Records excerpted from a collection
● ● ● ●
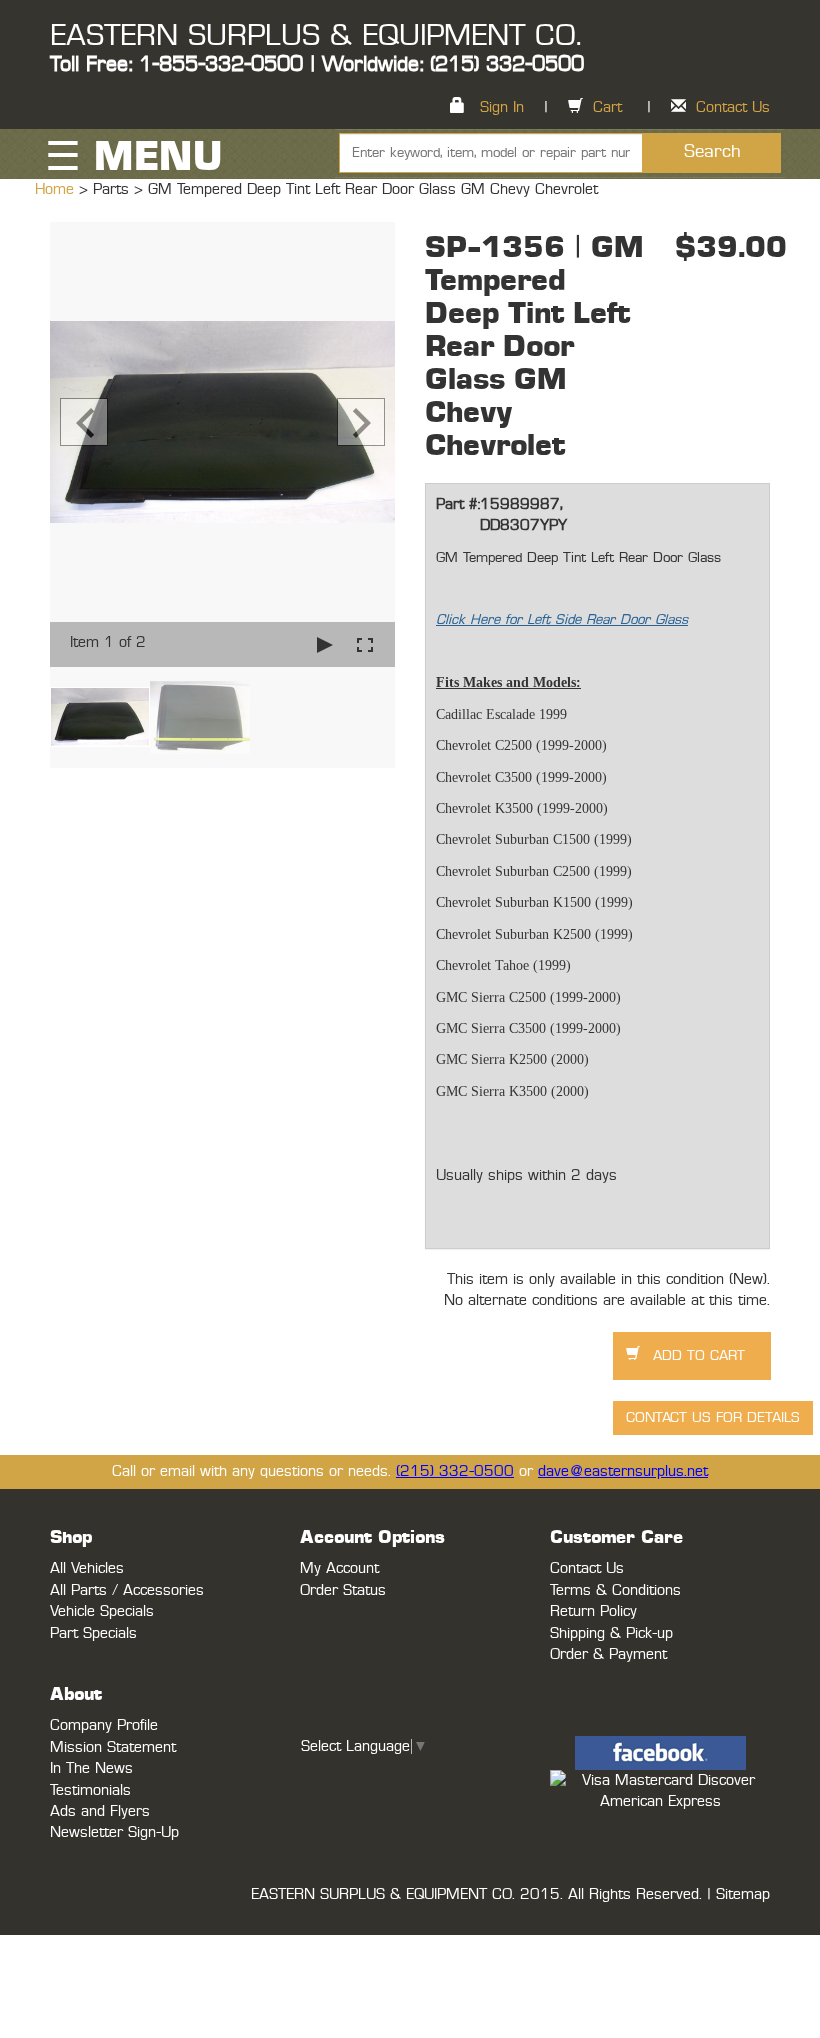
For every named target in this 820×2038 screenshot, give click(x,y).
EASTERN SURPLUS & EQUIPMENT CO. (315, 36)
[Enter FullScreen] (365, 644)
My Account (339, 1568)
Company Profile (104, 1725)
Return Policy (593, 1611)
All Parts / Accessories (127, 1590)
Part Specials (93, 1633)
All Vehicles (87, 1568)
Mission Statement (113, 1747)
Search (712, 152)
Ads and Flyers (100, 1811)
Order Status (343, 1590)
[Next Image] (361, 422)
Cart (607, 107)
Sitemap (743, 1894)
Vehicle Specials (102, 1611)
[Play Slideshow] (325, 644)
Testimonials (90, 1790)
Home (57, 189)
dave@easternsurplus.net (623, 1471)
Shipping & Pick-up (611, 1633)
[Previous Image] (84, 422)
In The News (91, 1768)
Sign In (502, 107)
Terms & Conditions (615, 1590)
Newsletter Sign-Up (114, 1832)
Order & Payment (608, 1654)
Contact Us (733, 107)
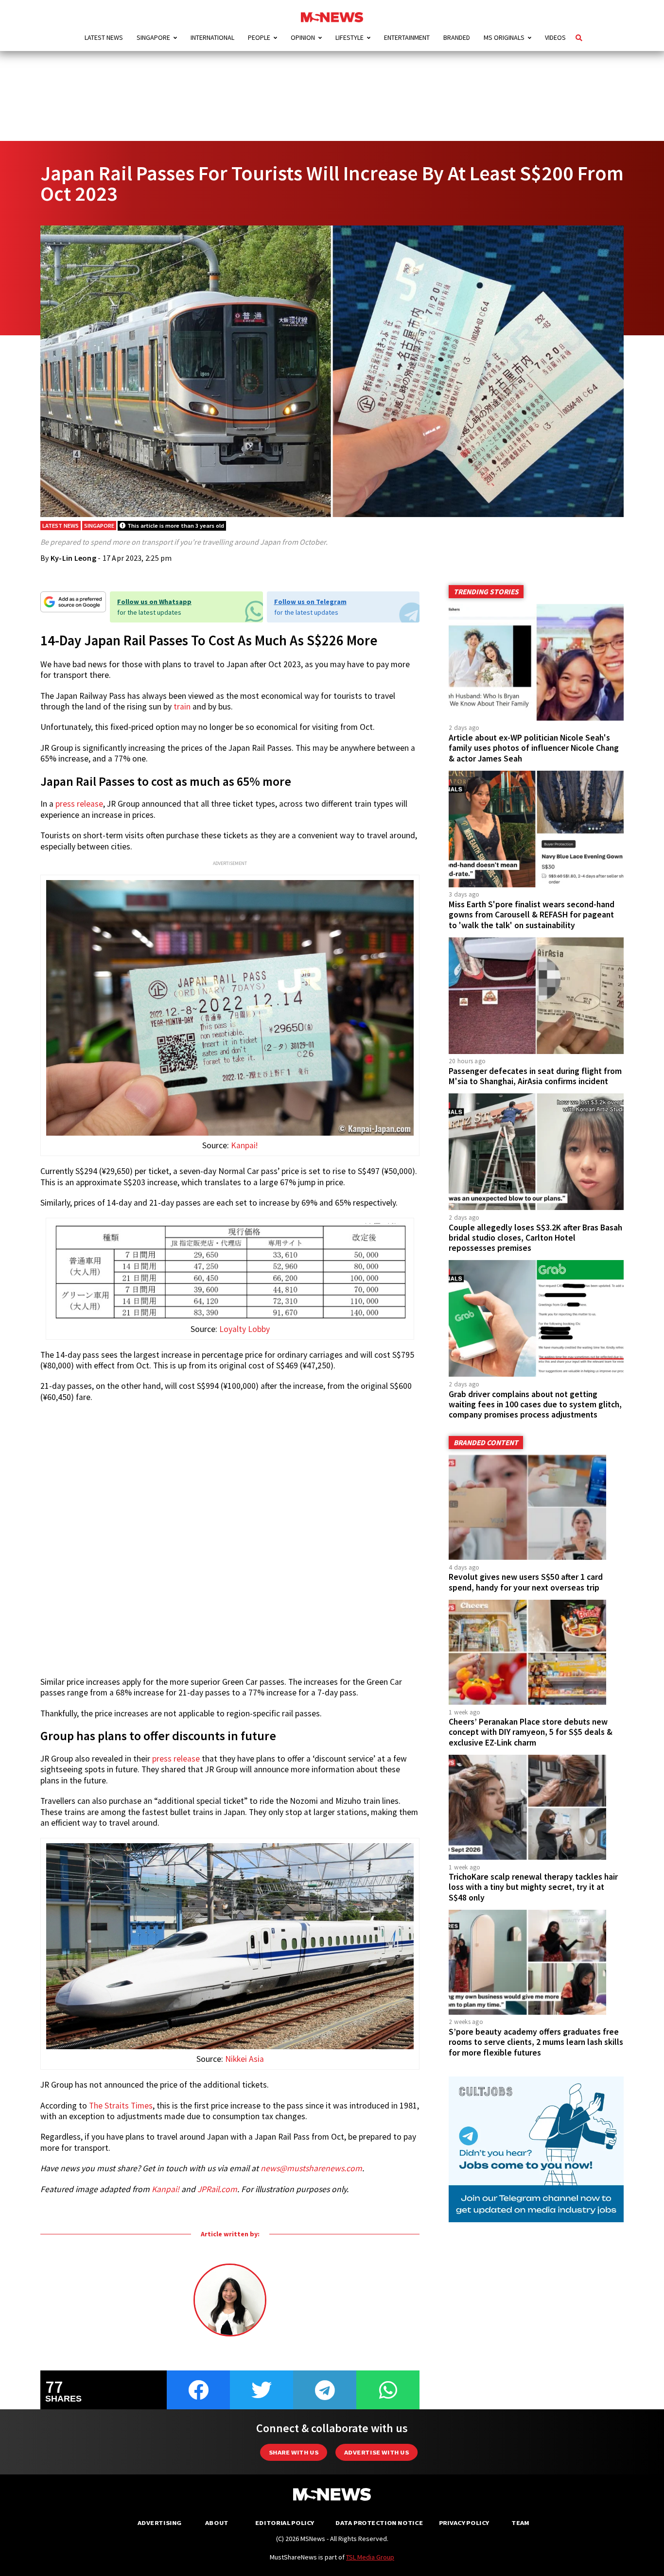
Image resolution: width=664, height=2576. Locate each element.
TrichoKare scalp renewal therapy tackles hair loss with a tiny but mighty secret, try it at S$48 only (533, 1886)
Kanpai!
● ● ● ●
WHAT THE EXERCISE ASKS
Down to the last line, set down the data above exactly, and omit all images.

EXERCISE SOLUTION
For every named target in this 820×2038 screenshot, give click(x,y).
EASTERN SURPLUS & EQUIPMENT CO. (315, 36)
[Enter FullScreen] (365, 644)
My Account (339, 1568)
Company Profile (104, 1725)
Return Policy (593, 1611)
All Parts / Accessories (127, 1590)
Part Specials (93, 1633)
All Vehicles (87, 1568)
Mission Statement (113, 1747)
Search (712, 152)
Ads and Flyers (100, 1811)
Order Status (343, 1590)
[Next Image] (361, 422)
Cart (607, 107)
Sitemap (743, 1894)
Vehicle Specials (102, 1611)
[Play Slideshow] (325, 644)
Testimonials (90, 1790)
Home (57, 189)
dave@easternsurplus.net (623, 1471)
Shipping & Pick-up (611, 1633)
[Previous Image] (84, 422)
In The News (91, 1768)
Sign In (502, 107)
Terms & Conditions (615, 1590)
Newsletter Sign-Up (114, 1832)
Order & Payment (608, 1654)
Contact Us (733, 107)
Image resolution: width=664, height=2576. Locate each element.
TrichoKare scalp renewal therapy tackles hair loss with a tiny but mighty secret, try it at S$48 only (533, 1886)
Kanpai!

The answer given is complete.